:: TASK DETAILS ::
Within the entries below, every line containing "link" is to be copied.

--- DATA EXCERPTS ---

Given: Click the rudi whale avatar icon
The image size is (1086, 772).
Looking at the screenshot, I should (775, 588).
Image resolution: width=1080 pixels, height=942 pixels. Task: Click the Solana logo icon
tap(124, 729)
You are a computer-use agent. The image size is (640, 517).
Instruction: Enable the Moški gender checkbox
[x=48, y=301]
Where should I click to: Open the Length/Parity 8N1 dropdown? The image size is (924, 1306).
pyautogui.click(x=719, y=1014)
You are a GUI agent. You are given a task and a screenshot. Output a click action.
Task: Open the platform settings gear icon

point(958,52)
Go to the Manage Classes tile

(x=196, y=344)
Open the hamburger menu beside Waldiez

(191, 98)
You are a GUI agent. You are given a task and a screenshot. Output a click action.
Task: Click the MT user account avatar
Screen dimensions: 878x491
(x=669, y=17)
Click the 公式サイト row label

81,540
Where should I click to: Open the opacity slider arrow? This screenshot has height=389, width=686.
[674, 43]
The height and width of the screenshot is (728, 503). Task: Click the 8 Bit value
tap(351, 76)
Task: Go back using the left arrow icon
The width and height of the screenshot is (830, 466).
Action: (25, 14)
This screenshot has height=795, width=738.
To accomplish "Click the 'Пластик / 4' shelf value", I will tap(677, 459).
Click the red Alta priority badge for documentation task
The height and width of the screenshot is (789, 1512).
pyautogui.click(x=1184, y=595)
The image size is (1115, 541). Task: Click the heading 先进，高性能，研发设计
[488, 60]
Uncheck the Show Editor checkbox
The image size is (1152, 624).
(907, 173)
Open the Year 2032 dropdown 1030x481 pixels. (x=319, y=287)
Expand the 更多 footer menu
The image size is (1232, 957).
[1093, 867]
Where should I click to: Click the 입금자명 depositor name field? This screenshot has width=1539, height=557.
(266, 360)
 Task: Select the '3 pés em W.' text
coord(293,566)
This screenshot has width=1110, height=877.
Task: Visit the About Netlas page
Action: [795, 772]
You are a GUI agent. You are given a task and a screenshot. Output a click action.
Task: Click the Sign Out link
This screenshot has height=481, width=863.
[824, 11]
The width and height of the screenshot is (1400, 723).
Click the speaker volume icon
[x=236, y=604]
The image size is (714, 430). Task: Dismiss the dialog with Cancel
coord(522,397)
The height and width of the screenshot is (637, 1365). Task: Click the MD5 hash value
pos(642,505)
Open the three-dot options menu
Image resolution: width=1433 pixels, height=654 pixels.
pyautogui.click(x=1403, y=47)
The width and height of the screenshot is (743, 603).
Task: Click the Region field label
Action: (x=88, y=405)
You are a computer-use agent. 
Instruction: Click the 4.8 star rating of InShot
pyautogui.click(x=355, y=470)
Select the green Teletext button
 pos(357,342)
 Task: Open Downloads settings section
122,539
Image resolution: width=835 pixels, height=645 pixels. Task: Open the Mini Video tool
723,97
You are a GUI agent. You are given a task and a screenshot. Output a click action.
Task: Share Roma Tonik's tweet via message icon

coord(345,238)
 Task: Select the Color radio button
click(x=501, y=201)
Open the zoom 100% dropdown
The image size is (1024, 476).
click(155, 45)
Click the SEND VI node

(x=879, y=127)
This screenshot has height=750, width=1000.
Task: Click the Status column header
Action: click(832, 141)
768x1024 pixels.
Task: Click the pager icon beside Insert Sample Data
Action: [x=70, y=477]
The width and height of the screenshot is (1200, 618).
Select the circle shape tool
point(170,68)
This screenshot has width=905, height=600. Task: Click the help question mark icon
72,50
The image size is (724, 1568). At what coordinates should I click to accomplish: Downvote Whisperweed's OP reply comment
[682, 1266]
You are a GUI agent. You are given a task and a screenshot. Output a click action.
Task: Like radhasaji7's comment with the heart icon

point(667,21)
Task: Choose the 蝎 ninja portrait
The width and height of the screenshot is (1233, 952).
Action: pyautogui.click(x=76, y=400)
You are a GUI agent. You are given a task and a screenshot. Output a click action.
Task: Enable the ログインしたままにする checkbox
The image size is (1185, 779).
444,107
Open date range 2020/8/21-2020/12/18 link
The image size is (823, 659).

---

:: SOLUTION ::
Task: Click the Sign Out link
Open date range 2020/8/21-2020/12/18 link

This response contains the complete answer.